# Train slows down on some sections



## NHRich (Dec 22, 2019)

I have a simple layout, oval kato double track. I’m running two trains with two transformers. Sometimes a train will slow down and eventually stop. I need to increase the speed to avoid stopping. The train slows down on the straight sections, and then sprints around the curves. It will do this for a while and eventually will stop slowing down and will sprint around the entire oval ... at which time I reduce the speed. 

Something seems to correct itself. Not sure if its the transformer, track or engine.

I’ve cleaned the engine wheels and the track. I go through this every once in a while. Anyone have any idea what might be going on?


----------



## MichaelE (Mar 7, 2018)

Have you cleaned the wheel pickups?

In a curve, the wheel will shift slightly in the truck bolsters and often find a clean part of the pîckup. When it exits the curve the wheels once again move back to their original position. They will eventually wear away the dirt or oxidation on that part of the pickup and run normally.
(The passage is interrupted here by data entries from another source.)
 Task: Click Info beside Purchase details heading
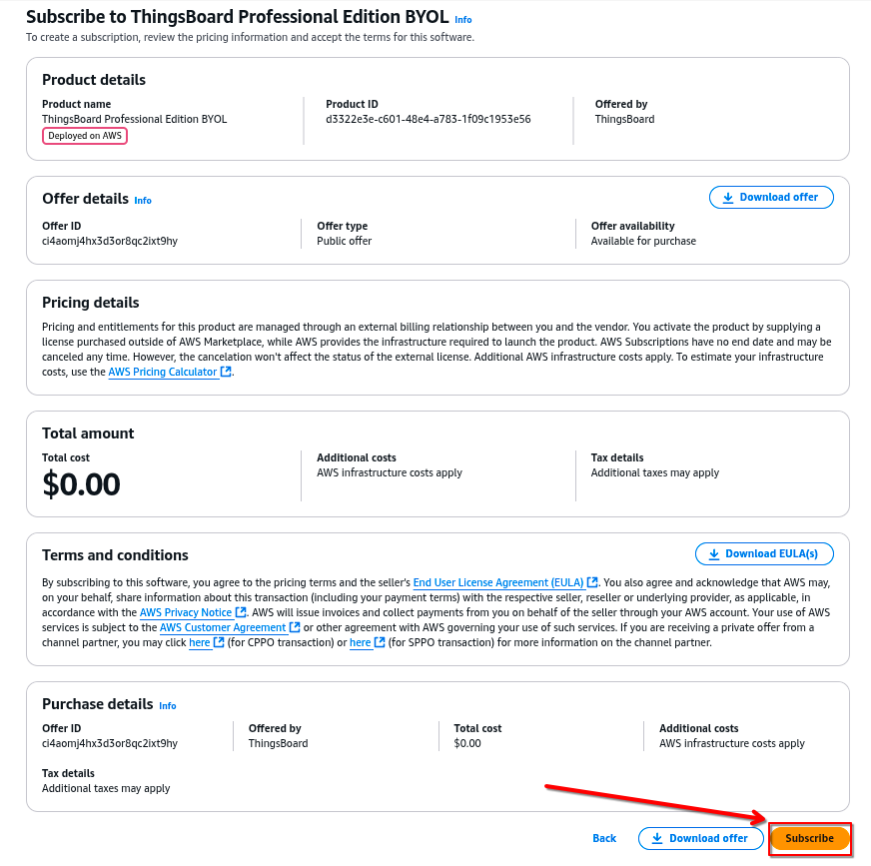pyautogui.click(x=168, y=706)
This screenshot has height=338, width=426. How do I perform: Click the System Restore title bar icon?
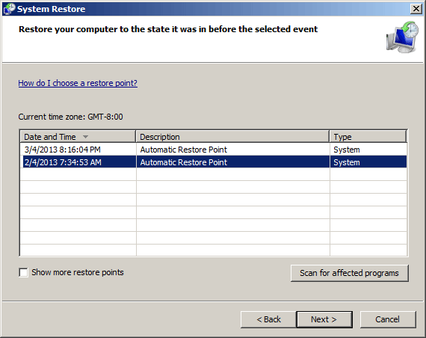point(9,9)
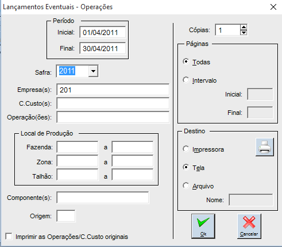Focus the Empresa(s) input field
Screen dimensions: 282x247
[113, 90]
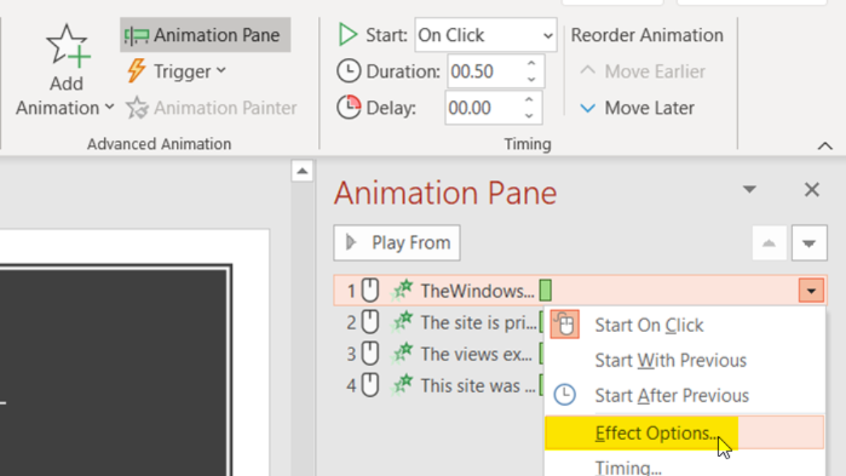This screenshot has width=846, height=476.
Task: Select the 'The site is pri...' animation
Action: [477, 322]

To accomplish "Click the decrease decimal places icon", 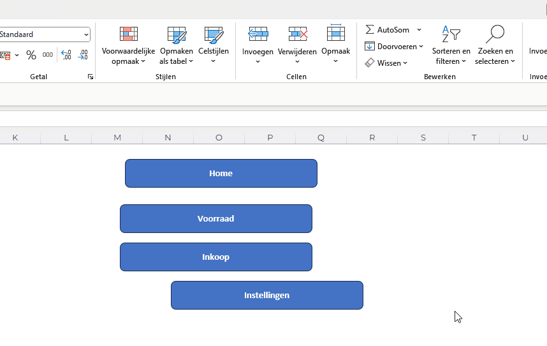I will 83,55.
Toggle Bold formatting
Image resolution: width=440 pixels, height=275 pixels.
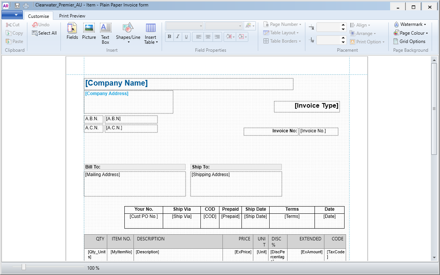[169, 37]
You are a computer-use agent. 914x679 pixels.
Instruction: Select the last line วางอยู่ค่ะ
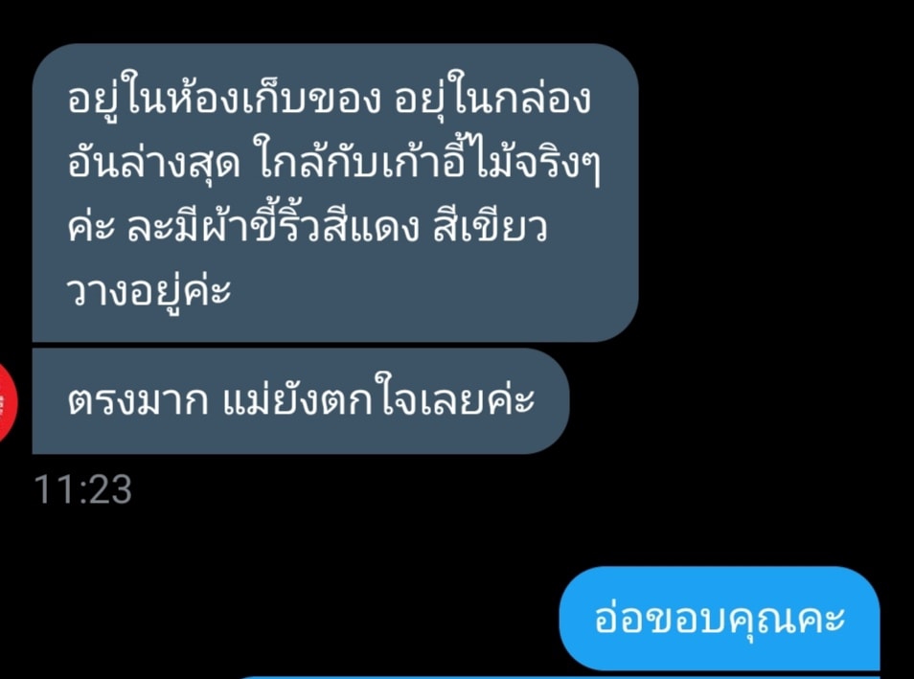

You also need to check to see that the pickups are in good contact with the wheel when on a straight section.


----------



## rrjim1 (Mar 12, 2015)

Sound like you have some rail joiners that are not making a good connection. You can test each one with a DMM, clean, repair or replace.


----------



## videobruce (Jun 15, 2011)

How big of a layout, how many feet?
How is the power feed? How many feeds?
Is this DC or DCC?
You need a DVM and a 'load' of some kind (auto lamps for example0 to test for voltage drop.


----------



## NHRich (Dec 22, 2019)

I’ve got a double track oval, - 3x4 ft. Each track has its own power pack. The trains are running fine now. I’ll poke around with a meter next time it happens.


----------